In our house, we call this divine stamping the image of God, the belief that every human, everywhere, bears the resemblance of the Creator — the imago Dei, the likeness of Christ made manifest, shaded in every color of the crayon box. From black and white and blue to tan and peach and purple, we see this image imprinted within its many hues, each variation an invitation to open.
As I think about this glorious stamping, my mind wanders past the Father to the Son, to the name often used as an excuse to devalue or ignore the imago Dei in other human beings. In an effort to get right the tenets of the faith, it’s like we forgot to look at the source of faith itself, neglecting to notice how Jesus responded to the people around him.
In John 4, Jesus interacts with a Samaritan woman at a well. Not only had he gone out of his way to a town called Sychar, but he’d arrived in the middle of the day, without a bucket to drink from, at a time when he knew no else would be there. He knew he would meet her and her alone, that she wouldn’t have been welcome with the other women early in the morning when they gossiped and laughed together. But Jesus always looks for the outsider. So he asks her for a drink, pushing through barriers of gender and ethnicity, because in those days a man did not ask a woman for a drink of water unless he also wanted her for sex.

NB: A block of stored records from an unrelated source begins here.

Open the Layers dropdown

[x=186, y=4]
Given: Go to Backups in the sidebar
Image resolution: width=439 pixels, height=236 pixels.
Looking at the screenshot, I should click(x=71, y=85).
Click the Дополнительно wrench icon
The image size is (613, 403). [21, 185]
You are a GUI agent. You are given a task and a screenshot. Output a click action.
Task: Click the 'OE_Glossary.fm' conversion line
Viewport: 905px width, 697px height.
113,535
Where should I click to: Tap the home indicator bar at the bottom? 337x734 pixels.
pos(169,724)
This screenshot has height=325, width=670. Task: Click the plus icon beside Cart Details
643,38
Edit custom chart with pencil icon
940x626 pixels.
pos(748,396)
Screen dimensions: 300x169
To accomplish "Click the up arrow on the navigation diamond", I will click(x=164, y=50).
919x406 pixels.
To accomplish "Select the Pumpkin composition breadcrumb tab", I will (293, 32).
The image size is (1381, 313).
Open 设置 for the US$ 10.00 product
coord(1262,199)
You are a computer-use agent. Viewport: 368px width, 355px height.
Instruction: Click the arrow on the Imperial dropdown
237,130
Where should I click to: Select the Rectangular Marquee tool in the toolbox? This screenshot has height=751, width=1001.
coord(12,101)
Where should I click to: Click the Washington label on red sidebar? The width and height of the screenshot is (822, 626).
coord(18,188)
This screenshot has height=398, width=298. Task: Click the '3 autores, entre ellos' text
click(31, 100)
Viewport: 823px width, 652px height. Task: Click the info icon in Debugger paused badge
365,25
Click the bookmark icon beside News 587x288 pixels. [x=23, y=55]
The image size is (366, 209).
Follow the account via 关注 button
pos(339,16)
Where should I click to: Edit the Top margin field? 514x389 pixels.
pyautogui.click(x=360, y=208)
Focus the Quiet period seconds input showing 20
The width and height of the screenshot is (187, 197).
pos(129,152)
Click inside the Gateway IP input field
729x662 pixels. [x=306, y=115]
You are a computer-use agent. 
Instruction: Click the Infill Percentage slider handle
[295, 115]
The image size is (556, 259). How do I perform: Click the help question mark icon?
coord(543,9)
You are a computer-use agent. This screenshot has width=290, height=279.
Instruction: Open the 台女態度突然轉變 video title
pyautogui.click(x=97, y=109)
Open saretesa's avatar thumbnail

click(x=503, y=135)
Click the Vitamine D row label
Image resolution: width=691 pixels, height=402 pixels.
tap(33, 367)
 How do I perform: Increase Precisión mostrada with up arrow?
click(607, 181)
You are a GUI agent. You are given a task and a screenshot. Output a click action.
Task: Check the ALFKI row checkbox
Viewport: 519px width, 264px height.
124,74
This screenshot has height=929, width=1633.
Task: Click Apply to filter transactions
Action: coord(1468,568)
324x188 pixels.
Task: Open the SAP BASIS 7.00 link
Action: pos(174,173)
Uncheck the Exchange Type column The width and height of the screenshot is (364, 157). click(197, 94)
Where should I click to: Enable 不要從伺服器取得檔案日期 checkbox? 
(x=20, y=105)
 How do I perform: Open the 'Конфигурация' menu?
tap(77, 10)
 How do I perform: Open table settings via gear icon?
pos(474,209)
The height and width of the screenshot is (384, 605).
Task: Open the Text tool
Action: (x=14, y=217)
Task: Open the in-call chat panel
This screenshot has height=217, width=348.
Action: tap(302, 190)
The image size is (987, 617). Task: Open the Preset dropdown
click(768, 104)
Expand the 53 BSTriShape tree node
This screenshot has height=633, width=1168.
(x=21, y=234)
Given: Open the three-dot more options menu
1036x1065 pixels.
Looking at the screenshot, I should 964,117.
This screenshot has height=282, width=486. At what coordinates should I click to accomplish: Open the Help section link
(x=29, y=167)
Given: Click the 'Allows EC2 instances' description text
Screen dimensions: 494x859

And Jews did not ask Samaritans for help, for they believed them to be ethnic half-breeds, worshipers of false gods.
The woman asks him questions, questions about religion and about the magical elixir of living water he’s just mentioned, and he replies, “Everyone who drinks this water will be thirsty again, but whoever drinks the water I give them will never thirst. Indeed, the water I give them will become in them a spring of water welling up to eternal life.” When she begs for a drink of this water, he asks her to go get her husband, a reply conservative theologians point to as proof of her sin. Look! She slept around. Look! She really, really needed Jesus because she was a sexually immoral woman. They don’t think about the other side of the story, that in second-century Judaism a woman had no rights in marriage: if a woman was barren, her husband could divorce her. If he didn’t like the way she pounded the wheat and barley, he could discard her. If he believed she was ugly, he could throw her to the side.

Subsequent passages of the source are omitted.